**Work instruction:**
The records are to be repeated in full. Every line must match.

[Saved entries]
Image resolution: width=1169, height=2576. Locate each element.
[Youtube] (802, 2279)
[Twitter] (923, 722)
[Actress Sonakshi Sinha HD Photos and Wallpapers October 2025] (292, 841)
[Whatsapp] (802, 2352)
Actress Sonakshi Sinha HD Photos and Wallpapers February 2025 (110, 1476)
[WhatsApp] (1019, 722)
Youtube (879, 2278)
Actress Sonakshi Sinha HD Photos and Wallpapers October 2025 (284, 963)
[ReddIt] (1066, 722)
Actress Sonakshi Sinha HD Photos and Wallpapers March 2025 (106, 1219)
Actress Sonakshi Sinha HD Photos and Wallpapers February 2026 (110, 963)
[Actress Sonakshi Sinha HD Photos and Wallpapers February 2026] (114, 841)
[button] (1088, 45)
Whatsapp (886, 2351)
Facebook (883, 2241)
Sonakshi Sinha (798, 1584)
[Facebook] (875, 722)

**Answer area:**
Image resolution: width=1169, height=2576. Locate each element.
[Youtube] (802, 2279)
[Twitter] (923, 722)
[Actress Sonakshi Sinha HD Photos and Wallpapers October 2025] (292, 841)
[Whatsapp] (802, 2352)
Actress Sonakshi Sinha HD Photos and Wallpapers February 2025 (110, 1476)
[WhatsApp] (1019, 722)
Youtube (879, 2278)
Actress Sonakshi Sinha HD Photos and Wallpapers October 2025 (284, 963)
[ReddIt] (1066, 722)
Actress Sonakshi Sinha HD Photos and Wallpapers March 2025 (106, 1219)
Actress Sonakshi Sinha HD Photos and Wallpapers February 2026 (110, 963)
[Actress Sonakshi Sinha HD Photos and Wallpapers February 2026] (114, 841)
[button] (1088, 45)
Whatsapp (886, 2351)
Facebook (883, 2241)
Sonakshi Sinha (798, 1584)
[Facebook] (875, 722)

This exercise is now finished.